**Directive**: Set down the items below exactly as they appear, starting at the line containing "Share Alvinegro's tweet" and ending at the line containing "click(x=494, y=240)". Include both of those lines and nothing outside them.

**Entries**:
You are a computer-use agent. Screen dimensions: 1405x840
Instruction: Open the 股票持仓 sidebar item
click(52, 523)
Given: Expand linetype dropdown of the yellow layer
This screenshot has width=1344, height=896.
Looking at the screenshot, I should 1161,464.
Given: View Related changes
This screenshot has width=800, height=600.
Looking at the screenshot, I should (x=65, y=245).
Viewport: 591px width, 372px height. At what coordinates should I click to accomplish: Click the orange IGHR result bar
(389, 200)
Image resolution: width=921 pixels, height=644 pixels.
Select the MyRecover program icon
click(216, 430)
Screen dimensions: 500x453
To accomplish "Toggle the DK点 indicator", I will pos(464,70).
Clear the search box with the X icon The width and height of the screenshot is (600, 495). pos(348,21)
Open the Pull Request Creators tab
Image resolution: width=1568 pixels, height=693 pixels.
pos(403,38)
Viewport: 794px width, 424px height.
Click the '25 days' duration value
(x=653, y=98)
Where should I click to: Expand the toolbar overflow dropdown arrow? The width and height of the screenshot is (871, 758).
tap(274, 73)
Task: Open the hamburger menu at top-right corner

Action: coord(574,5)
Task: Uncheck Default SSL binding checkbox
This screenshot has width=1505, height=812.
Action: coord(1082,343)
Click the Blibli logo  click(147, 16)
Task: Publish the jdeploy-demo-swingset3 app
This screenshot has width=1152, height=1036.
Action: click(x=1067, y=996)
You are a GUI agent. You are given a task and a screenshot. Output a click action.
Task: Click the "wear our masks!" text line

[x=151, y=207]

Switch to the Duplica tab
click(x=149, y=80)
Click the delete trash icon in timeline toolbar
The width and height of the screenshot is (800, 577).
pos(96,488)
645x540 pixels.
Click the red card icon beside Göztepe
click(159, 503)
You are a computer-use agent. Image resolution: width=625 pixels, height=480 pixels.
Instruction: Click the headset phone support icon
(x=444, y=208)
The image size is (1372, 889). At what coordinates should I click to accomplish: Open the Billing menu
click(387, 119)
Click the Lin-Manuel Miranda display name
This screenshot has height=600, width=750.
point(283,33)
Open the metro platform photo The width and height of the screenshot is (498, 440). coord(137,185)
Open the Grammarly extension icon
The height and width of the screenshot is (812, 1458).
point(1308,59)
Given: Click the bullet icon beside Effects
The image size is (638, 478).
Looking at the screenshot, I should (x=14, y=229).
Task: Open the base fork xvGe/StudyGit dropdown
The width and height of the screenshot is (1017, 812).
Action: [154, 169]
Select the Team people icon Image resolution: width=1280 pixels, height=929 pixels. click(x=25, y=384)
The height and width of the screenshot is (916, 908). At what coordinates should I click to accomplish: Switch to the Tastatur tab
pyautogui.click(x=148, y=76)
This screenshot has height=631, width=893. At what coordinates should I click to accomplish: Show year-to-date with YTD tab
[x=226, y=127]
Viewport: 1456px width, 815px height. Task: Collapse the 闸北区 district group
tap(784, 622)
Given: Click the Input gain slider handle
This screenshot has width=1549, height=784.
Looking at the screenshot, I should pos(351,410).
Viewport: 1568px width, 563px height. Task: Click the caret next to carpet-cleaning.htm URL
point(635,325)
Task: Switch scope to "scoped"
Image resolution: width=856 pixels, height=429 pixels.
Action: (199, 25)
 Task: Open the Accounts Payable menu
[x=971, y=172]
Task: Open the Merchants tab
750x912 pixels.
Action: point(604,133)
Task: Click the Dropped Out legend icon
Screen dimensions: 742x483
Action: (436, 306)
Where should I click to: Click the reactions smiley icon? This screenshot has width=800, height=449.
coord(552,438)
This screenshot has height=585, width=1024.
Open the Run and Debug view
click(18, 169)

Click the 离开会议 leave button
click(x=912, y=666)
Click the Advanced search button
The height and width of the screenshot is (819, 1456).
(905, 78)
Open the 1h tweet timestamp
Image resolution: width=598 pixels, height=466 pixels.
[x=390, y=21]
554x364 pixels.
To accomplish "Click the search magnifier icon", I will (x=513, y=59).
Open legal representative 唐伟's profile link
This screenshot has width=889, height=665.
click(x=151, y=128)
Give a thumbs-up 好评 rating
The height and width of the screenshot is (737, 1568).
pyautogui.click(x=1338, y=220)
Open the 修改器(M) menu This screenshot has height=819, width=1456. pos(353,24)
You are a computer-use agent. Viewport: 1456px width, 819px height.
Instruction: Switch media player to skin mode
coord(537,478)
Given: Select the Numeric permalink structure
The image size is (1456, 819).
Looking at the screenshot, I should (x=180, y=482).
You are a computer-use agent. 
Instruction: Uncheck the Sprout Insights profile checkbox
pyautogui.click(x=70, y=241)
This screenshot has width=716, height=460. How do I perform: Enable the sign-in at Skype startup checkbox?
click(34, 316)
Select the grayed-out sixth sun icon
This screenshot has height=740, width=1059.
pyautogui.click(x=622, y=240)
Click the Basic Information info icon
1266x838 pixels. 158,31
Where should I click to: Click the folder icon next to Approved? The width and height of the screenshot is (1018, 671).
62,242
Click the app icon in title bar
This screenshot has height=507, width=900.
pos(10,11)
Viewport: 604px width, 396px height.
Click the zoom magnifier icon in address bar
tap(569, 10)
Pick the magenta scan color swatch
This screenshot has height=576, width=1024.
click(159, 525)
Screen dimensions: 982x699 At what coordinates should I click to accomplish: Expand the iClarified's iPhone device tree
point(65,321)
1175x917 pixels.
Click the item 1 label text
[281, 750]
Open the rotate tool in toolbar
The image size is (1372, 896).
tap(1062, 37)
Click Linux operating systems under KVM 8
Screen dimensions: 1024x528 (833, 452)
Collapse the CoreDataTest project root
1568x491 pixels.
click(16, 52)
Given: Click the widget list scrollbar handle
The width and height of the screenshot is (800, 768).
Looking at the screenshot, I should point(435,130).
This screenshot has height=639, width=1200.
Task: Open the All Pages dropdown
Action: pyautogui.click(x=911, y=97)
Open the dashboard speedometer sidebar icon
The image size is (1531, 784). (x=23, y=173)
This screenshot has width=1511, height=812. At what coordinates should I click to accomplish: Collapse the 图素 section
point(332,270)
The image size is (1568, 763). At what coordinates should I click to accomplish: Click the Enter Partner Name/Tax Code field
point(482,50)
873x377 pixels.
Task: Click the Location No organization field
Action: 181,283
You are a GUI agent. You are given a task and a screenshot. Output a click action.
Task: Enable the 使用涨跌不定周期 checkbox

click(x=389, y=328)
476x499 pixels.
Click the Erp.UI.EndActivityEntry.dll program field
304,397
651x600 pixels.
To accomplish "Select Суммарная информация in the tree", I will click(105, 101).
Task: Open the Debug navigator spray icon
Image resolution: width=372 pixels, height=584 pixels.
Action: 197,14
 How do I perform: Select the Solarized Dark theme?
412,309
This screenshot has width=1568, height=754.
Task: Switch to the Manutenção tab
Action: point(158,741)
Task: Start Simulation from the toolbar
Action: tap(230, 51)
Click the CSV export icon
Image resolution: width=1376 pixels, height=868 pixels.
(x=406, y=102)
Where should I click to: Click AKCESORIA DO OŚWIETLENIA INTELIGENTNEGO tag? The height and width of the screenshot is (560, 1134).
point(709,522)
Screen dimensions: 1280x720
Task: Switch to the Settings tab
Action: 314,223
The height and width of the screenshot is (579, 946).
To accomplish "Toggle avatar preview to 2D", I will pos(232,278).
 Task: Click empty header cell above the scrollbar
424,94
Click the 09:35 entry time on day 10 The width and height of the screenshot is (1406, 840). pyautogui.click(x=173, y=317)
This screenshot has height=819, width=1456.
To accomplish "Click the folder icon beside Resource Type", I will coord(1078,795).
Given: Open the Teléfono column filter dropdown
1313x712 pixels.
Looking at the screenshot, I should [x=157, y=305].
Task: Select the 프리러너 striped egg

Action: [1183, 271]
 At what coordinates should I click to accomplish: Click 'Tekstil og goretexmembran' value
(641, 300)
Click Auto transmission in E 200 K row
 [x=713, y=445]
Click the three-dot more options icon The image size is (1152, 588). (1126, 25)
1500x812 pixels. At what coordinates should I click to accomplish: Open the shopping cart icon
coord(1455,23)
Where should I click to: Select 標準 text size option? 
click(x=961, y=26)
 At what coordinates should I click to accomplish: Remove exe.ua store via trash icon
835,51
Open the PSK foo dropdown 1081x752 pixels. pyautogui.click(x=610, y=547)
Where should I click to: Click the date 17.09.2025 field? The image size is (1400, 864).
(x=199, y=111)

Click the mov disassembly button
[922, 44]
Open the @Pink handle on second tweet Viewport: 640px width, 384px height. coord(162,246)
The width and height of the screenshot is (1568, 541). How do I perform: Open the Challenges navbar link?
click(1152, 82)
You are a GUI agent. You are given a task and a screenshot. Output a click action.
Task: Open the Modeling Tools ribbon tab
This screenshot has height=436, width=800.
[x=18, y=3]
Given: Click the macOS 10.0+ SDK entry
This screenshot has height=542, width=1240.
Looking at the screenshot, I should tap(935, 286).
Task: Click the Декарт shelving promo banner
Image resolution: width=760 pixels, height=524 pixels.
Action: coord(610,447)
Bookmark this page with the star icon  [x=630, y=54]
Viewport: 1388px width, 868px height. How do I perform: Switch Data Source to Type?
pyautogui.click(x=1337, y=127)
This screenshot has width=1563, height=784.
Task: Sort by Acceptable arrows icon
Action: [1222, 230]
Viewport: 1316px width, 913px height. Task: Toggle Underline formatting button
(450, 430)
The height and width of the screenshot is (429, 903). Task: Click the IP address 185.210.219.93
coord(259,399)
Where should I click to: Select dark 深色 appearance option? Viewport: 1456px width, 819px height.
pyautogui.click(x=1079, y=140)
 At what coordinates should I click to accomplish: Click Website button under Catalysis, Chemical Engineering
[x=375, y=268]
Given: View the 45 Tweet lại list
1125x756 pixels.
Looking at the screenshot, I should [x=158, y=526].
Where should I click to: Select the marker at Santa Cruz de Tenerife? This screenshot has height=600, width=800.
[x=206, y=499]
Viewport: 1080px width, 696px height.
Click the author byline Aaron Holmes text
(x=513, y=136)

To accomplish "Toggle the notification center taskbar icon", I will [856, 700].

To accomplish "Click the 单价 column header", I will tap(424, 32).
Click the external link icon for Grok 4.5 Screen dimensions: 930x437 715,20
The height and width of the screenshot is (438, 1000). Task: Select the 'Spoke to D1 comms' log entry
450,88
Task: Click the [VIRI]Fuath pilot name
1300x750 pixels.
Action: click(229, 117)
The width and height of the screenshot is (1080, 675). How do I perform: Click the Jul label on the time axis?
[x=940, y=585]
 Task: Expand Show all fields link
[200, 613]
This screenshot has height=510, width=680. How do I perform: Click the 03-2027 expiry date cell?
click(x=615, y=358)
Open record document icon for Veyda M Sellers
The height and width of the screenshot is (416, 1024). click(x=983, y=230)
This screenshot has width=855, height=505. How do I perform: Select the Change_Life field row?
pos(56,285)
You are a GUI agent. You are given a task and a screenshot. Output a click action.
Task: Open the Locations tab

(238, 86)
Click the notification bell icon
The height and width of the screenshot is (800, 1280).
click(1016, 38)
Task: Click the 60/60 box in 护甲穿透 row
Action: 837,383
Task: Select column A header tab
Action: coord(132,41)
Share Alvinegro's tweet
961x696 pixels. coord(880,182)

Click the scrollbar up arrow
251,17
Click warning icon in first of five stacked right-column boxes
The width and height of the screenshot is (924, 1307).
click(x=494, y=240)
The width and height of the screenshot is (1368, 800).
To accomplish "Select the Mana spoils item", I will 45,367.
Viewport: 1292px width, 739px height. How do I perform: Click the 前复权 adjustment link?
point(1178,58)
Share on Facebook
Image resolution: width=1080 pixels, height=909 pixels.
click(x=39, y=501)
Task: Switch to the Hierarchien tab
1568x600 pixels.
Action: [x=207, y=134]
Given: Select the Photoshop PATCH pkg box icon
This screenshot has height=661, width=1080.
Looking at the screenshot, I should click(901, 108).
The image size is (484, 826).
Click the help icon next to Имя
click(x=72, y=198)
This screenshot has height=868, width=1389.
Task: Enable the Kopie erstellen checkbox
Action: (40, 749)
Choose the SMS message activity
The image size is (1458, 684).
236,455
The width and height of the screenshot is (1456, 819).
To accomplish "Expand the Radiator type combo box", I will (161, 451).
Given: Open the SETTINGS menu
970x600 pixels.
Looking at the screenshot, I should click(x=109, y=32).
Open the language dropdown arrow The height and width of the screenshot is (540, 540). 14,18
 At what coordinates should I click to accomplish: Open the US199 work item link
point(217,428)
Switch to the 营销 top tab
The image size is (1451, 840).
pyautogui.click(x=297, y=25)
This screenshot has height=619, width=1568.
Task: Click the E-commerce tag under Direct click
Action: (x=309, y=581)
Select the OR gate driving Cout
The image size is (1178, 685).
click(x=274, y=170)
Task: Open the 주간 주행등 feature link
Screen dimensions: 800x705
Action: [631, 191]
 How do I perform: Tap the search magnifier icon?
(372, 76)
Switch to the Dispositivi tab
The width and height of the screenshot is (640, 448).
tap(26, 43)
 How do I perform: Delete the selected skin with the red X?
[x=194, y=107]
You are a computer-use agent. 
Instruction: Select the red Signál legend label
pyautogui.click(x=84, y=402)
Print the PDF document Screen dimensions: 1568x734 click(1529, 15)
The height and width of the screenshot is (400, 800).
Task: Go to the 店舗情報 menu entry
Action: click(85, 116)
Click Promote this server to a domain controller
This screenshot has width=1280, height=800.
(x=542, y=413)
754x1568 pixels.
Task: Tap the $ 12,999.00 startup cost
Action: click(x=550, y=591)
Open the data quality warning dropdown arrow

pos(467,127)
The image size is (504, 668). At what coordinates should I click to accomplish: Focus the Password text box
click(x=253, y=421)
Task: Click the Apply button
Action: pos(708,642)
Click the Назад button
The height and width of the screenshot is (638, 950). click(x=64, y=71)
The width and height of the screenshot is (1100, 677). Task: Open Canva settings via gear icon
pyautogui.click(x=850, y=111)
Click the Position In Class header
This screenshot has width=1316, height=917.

**Answer for the task**:
Share Alvinegro's tweet
961x696 pixels. coord(880,182)

Click the scrollbar up arrow
251,17
Click warning icon in first of five stacked right-column boxes
The width and height of the screenshot is (924, 1307).
click(x=494, y=240)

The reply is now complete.